Saved entries
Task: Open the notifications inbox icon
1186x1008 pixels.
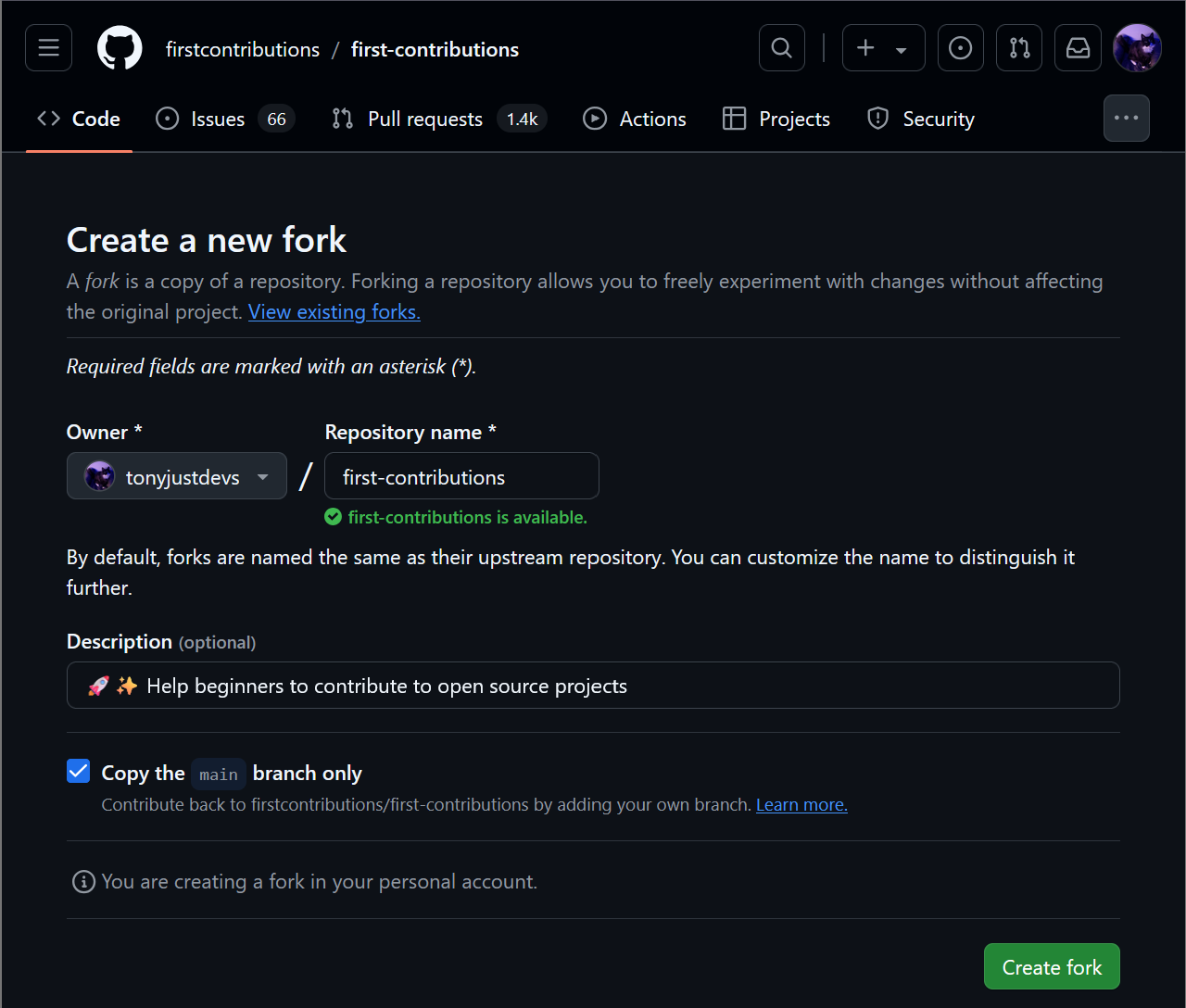Action: [x=1079, y=48]
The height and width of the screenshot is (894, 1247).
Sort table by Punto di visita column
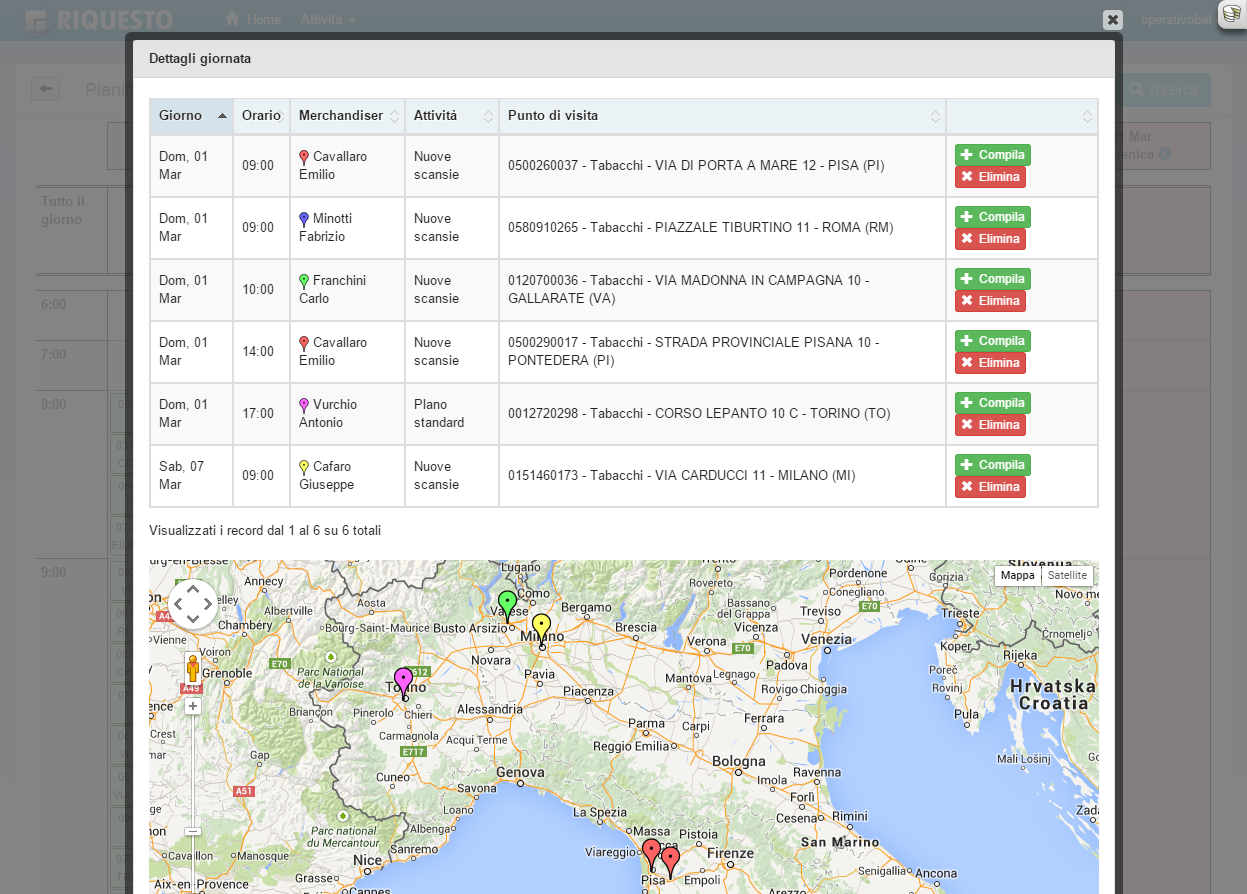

Problem to solve
The records above are to be restated exactly, with all pictures omitted.

Exercise output
Task: Open the notifications inbox icon
1186x1008 pixels.
Action: [x=1079, y=48]
The height and width of the screenshot is (894, 1247).
Sort table by Punto di visita column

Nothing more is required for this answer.